Il titolare dell'account su facebook potrebbe non essere anche lo stesso e non mi interessa dato che me lo tolgo dagli amici.

In una discussione nel gruppo facebook #noisiamopronti definisce gli infermieri in questo modo:

insulti gratuiti no grazie

 

Il fatto che rende indegno il post è la consapevolezza e la volontarietà di fare delle offese ed è questo il centro del problema che volevo sollevare.

l'autore ovviamente ha un avatar e in questo caso ne aveva uno che riguarda una campagna seria, ma vorrei richiamare l'attenzione sulle parole spontanee espresse con estrema leggerezza.

Su facebook si può scrivere e cancellare ma in un gruppo con 24.000 iscritti il numero dei colleghi di passaggio è altissimo e anche la pubblicazione per un periodo breve comporta di insultare tantissimi colleghi a gratis, senza motivo.

E scusate non ne posso più di questi modi di fare.

Forse sto diventanto un vecchietto arteriosclerotico, ma proviamo a dire basta, gli insulti non fanno infermieri migliori.

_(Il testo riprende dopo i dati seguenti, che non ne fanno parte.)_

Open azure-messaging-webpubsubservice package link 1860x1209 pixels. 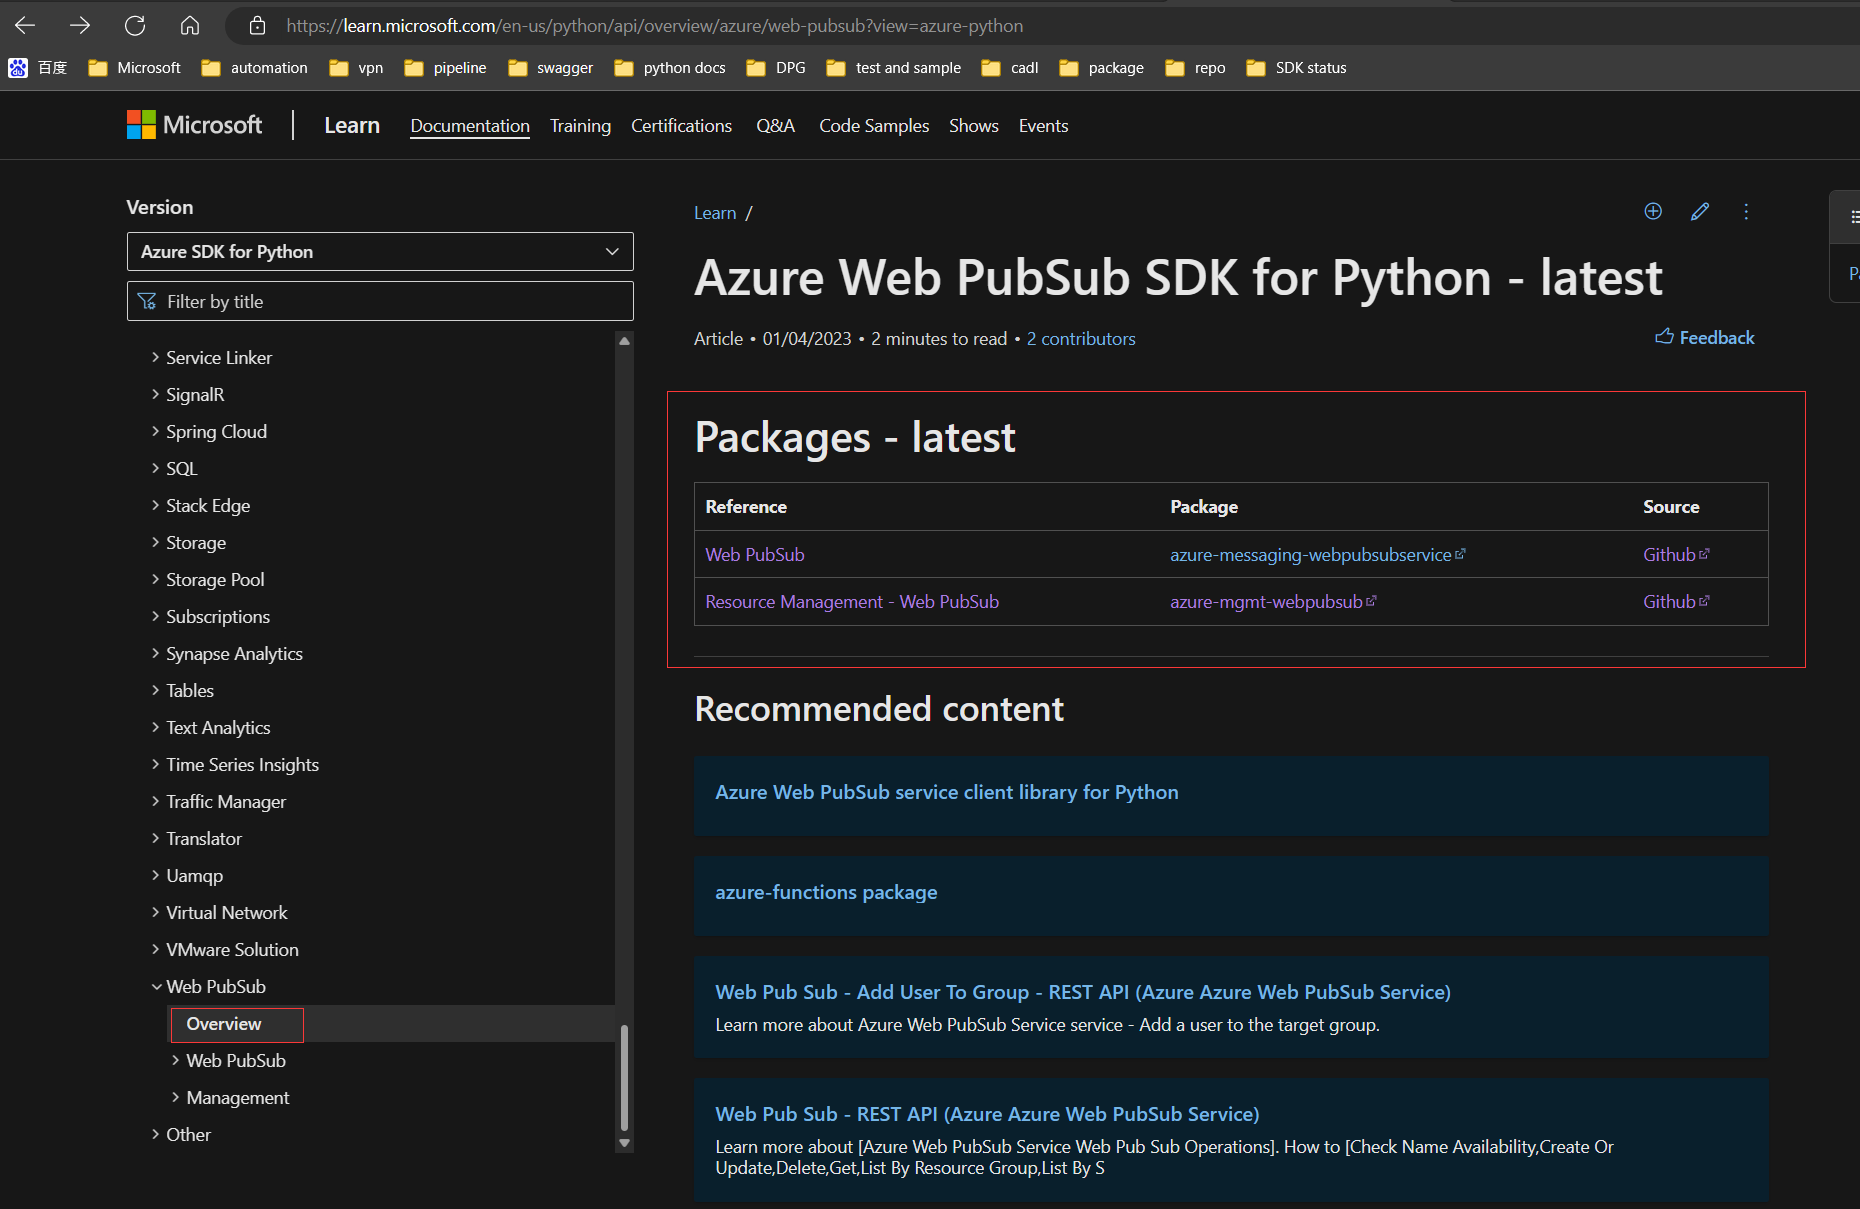click(x=1311, y=555)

Che sia un collega o un fake che gestisce un account fasullo non si può concludere una discussione offendendo.

In fondo è nella natura del social facebook di dare spazio a tutti per dire la propria opinione indipendentemente dal ruolo che si ha nella vita reale, abbiamo tutti il diritto di esprimere la nostra opinione.

Chiudere il discorso per chiudere la bocca a tutti con insulti  non è solo di una maleducazione pazzesca, ma è veramente stupido dato che si presume appartieni alla stessa categoria.

Io da genitore ho sempre pensato che se ad un figlio dai dello stupido, dell'idiota, dell'imbecille alla fine ci crederà e si comporterà come tale.
Se invece dai rispetto, stima, fiducia con il solo obiettivo di avere in futuro una persona migliore di te stesso allora forse ci riuscirai.

Credo che lo screenshot rappresenti un momento che troppo spesso si vede nelle discussioni su facebook, l'incapacità nel confrontarsi in una discussione, che sia il caso agocannule (), o altro non importa, non si deve arrivare ad insulti generalizzati a prescindere che si abbia ragione o meno.

La diffusione di un qualunquismo di una mancanza di rispetto per la nostra professione non può e non deve nascere proprio dentro la nostra professione è sbagliato.

Se per alcuni può sembrare divertente perchè si identificano con il pensiero di chi scrive, è ora che si sveglino, perchè quell'autore sta scrivendo di loro.

Vogliamo far crescere la nostra professione?

Iniziamo dal rispetto reciproco.

Diciamo basta agli insulti gratuiti verso noi infermieri,

io sono un infermiere e sono indignato dai commenti offensivi verso la nostra professione.